Algarve Pro Racing worked its way into the battle for LMP2 Pro-Am honours with James Allen, George Kurtz and Colin Braun as the centenary edition of the 24 Hours of Le Mans approached half-distance (10-11 June).
Central France had bathed in glorious June sunshine throughout testing, practice and qualifying, but dark clouds loomed ominously and rain was reported at the Dunlop Curve and Tertre Rouge during the ‘countdown to green’ on Saturday (10 June) afternoon.
Some readied wet weather tyres as the pre-race formalities came to a close, but Algarve Pro correctly chose to keep the CrowdStrike-liveried ORECA 07 LMP2 on slick Goodyears for the starting stint.
From ninth in LMP2 and second in Pro-Am, Allen took the Algarve Pro-run #45 prototype away into the twice-around-the-clock enduro and survived an incident-packed opening lap, which preceded a Safety Car.
The neutralisation prompted some to box early and Algarve Pro was tenth, at the head of the Pro-Am sub-category when racing resumed, although there were frequent changes in the running order on the approach to the first round of LMP2 stops, which came at the top of hour one.

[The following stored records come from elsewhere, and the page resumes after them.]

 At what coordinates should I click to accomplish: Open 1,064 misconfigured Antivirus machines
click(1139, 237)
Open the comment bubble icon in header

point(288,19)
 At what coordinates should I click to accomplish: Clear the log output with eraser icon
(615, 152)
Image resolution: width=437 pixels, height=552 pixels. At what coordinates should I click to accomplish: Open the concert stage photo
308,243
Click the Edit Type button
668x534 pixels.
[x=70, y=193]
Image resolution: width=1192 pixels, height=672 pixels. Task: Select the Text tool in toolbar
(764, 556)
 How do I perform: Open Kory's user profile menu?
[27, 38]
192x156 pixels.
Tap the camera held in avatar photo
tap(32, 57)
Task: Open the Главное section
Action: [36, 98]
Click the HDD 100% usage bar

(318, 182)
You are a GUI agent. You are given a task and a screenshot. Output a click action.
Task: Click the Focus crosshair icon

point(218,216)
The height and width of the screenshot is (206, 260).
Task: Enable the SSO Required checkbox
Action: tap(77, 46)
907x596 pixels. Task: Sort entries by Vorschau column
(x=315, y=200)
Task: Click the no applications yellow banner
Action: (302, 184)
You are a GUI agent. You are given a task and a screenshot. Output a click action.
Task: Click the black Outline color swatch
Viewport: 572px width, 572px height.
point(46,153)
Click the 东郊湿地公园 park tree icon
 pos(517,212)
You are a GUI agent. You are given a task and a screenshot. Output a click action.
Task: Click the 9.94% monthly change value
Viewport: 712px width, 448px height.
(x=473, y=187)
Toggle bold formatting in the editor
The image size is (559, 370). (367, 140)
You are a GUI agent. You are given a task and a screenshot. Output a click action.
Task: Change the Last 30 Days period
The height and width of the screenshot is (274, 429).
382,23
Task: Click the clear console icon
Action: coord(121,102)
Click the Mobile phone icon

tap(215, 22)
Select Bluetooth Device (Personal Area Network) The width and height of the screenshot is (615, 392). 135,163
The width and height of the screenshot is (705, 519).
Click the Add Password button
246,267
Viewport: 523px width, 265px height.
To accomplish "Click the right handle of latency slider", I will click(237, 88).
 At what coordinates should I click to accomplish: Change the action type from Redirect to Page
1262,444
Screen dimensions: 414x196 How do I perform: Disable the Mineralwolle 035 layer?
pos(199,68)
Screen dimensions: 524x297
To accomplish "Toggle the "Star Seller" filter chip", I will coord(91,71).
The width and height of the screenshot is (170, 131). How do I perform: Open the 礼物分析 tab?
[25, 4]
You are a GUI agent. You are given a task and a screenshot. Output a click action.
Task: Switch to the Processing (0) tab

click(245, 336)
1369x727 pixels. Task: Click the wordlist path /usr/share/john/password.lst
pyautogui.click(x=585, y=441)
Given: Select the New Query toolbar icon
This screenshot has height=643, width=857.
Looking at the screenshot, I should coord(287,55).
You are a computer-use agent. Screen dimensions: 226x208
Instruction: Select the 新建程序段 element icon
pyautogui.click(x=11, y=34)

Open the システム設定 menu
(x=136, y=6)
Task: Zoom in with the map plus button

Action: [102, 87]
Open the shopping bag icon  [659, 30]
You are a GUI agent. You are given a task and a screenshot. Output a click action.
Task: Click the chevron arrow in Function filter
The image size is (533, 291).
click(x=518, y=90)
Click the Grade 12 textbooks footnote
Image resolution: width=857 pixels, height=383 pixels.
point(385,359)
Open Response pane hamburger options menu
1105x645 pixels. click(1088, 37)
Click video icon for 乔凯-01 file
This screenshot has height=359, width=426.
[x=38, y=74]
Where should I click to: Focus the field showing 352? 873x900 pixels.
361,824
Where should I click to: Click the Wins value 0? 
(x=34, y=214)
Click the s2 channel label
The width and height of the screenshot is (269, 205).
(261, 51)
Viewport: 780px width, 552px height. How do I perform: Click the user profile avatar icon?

Allen’s pace was competitive and Algarve Pro managed to go a lap longer than most before boxing to refuel and install Kurtz, who held onto third position in Pro-Am until he was summoned back to pit lane early for a ‘cheap’ splash-and-dash, with multiple slow zones in force.
CrowdStrike’s Kurtz was stellar throughout his maiden Le Mans race stint, as he kept the #45 machine in the thick of the Pro-Am fight until a third-hour downpour prompted Algarve Pro to fit wet tyres and insert the super-experienced Braun.
With several cars slipping into the barriers and gravel on the part wet, part dry track, the Safety Car was redeployed until conditions stabilised, at which point multiple teams opted to pit.
Algarve Pro, though, once again stayed out a little longer than its rivals and eventually progressed back up into the Pro-Am podium places when another torrent hit Circuit de la Sarthe at the six-hour mark, just in time for the squad’s scheduled fuel and tyre stop.
Allen returned to the fray and his lap times were blistering in all conditions while running as high as fifth in LMP2 and second in Pro-Am.
In fact, he was frequently quicker and closing in on the class-leading #80 AF Corse machine, until Algarve Pro was forced to replace a regulation Accident Data Recorder shortly after midnight.
A Safety Car minimised the time-loss and, although the Portugal-based team plummeted to 14th in the overall LMP2 queue, it remained third in Pro-Am, and Braun deployed frontrunning pace to reascend to second soon after the green flags flew.
Algarve Pro eventually found itself in a fight for the lead with the #80 entry after the #37 COOL Racing car boxed from P1 for repairs, and the CrowdStrike prototype was in a solid second place with Kurtz at the controls and no immediate threat from behind at the halfway point of the 2023 24 Hours of Le Mans.